Yesterday morning, I published a post entitled “Liberty, Freedom, and nGrams! (A Patriots’ Day Special)” in which I explained that, though I try to limit my postings on this site to one a week, I’ve made exceptions to the rule: once to discuss some issues that had arisen regarding the Vienna Philharmonic’s dealings with its past (a topic on which I’ve written) and once again on the holiday popularly known as “Presidents’ Day” — when I offered a few thoughts on Thomas Jefferson as an Epicurean and John Quincy Adams’ translation of Friedrich von Gentz’s book on the American Revolution.

Since yesterday was “Patriots’ Day” — a holiday unique to Massachusetts and Maine — I used the holiday as an excuse for two posts: one tracing usages of the terms “freedom” and “liberty,” the other on the eighteenth-century “Patriot Printers” Benjamin Edes and John Gill. Yesterday was a beautiful April day in the Boston area (so, for that matter, is today), so I headed out for a long walk. When I arrived home around four in the afternoon, I learned of the bombings at the finish line of the Boston Marathon. Since my first post made passing mention of the Marathon (I’d suggested, tongue in cheek, that it was a contributing factor in preventing the commercialization of the holiday, since it makes it impossible for those of us who live here to cross Commonwealth Avenue for most of the day), I decided to take it, along with the other post, down.

This is a research blog that deals with “the Enlightenment as an historical period and continuing project.” While the events in downtown Boston today have little to do with the Enlightenment as an historical period, they are not without relevance for what I take to be the legacy that period has left us. My discussion of Edes and Gill, in a small way, had something to say about that legacy, so I thought that it might not be inappropriate to make it available again, with a brief preface. The situation with my discussion of “freedom” and “liberty” — which this post replaces — was somwhat more complicated: its main focus had to do with the difficulty in trying to pin down shifts in the usage of the terms “liberty” and “freedom” and was provoked in part by the opportunistic misuse of the latter term in American politics over the last decade or so. I think I can do it better if I drop the nGrams and simply say a few things about the Boston Marathon, about Patriots’ Day, and about the particular spot in the Boston where the first bomb exploded.

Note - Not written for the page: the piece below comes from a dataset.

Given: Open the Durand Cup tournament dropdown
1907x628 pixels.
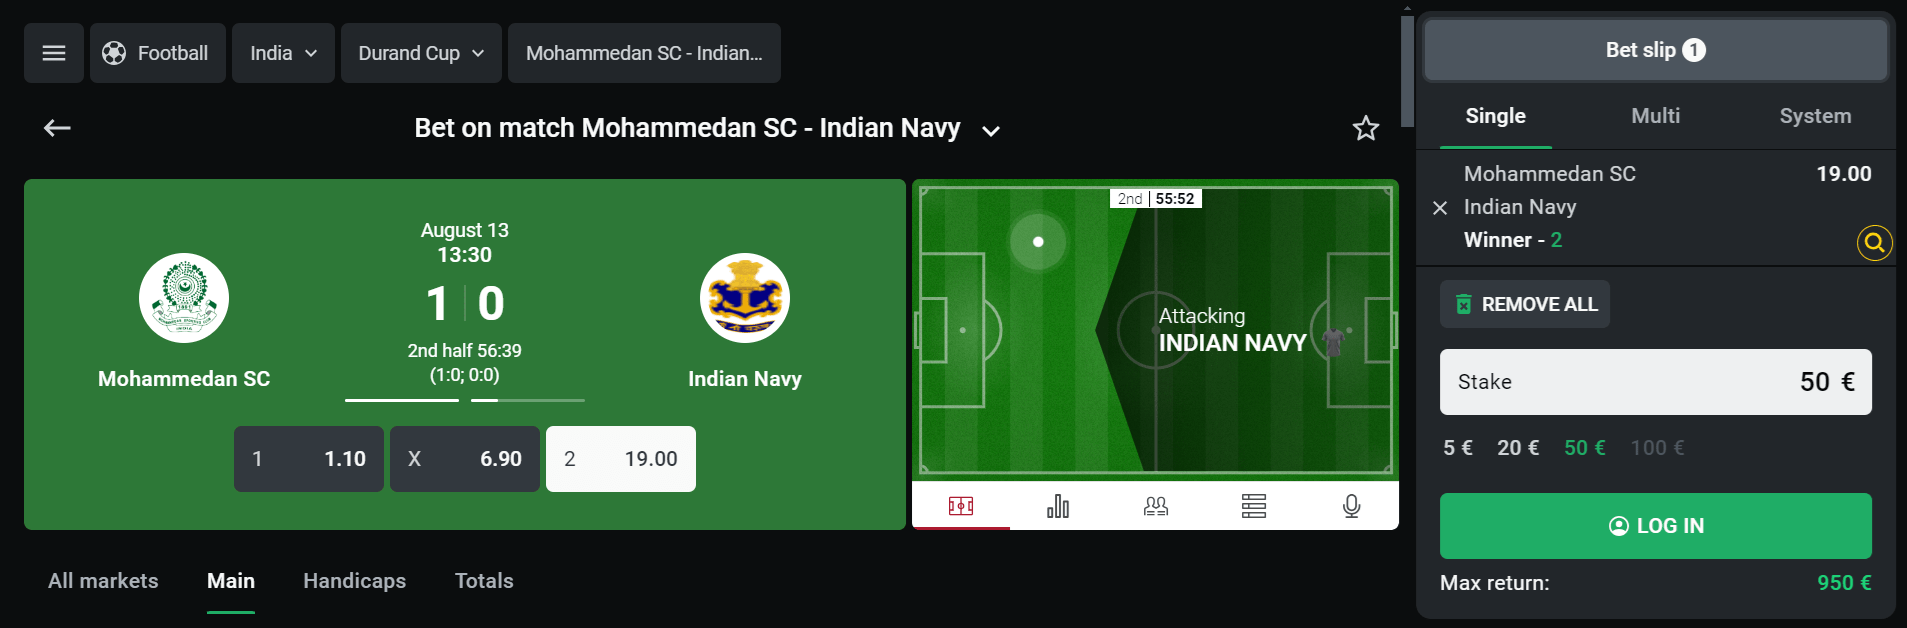Looking at the screenshot, I should click(x=421, y=53).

Johnny Kelly and the Boston Marathon

I live in Newton, a suburb outside the Boston city limits. The Marathon runs down Commonwealth Avenue, about a half mile from my house. I’ve spent a fair number of Patriots’ Days watching the stream of runners and wheelchair athletes as they begin their ascent up “Heartbreak Hill,” the last big climb before the long downhill stretch that leads down into Boston.

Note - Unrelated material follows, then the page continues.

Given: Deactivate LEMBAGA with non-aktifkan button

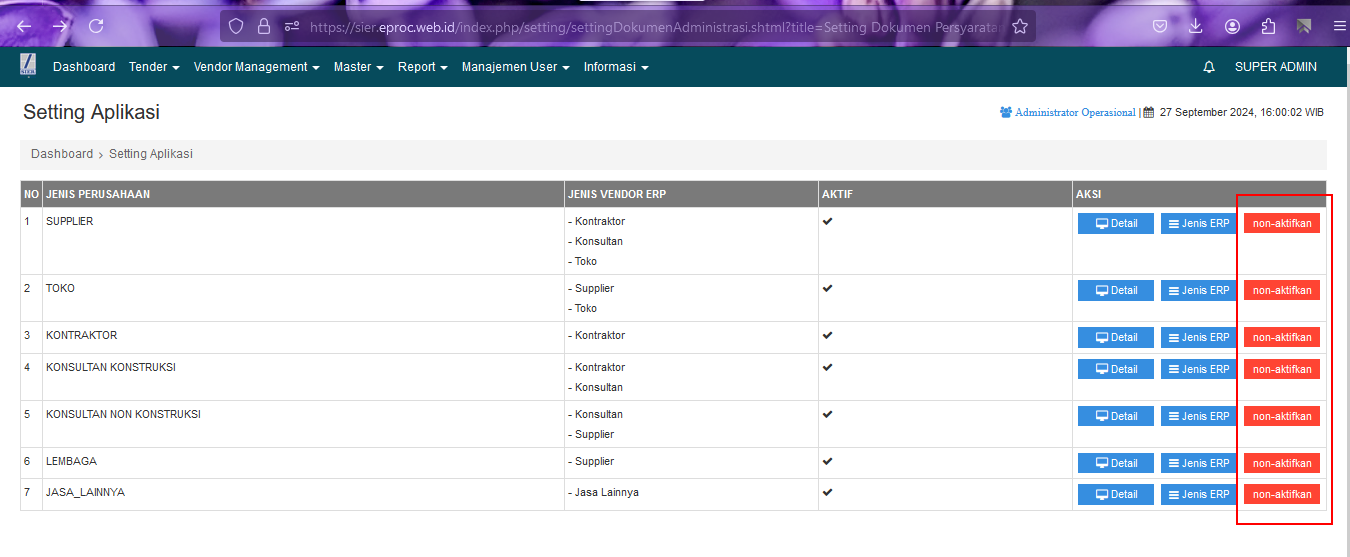Looking at the screenshot, I should [x=1281, y=463].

Newton is home to a statue honoring Johnny Kelly, who competed in 61 Boston Marathons, won two of them, placed second in 7, and finished in the top ten 18 times. He ran his final Marathon at the age of 84. In the last years of his life (he died in 2004 at the age of 97) he ran the last part of the race (about six miles or so — more than I can comfortably run), starting at the statue that had been erected to honor him, a statue that shows the young and the old Kelly running together, hands uplifted. The crowds that lined the way would always recognize him and cheer him on, as did his fellow runners.DSCF9420

Kelly was not a professional athlete and, until he retired at the age of 73, he continued to work as a maintenance man for Boston Edison. For much of the last century, the Boston Marathon was not an event for professional athletes, mainly because there weren’t such things as “professional runners.” It was a public event, open to anyone up to the challenge of running 26 miles. Even after it began to attract all the remarkable runners from other parts of the world who I’ve seen from my favored vantage point (for example, Uta Pippig), it remained — like most other marathons, I suppose — a competition that was open to the public. Yesterday’s bombs exploded well after the “elite” runners had finished the competition, which meant that those who were crossing the finish line and those who were gathered on the sidewalk to see them, were mostly amateur runners and their families, many from the Boston area.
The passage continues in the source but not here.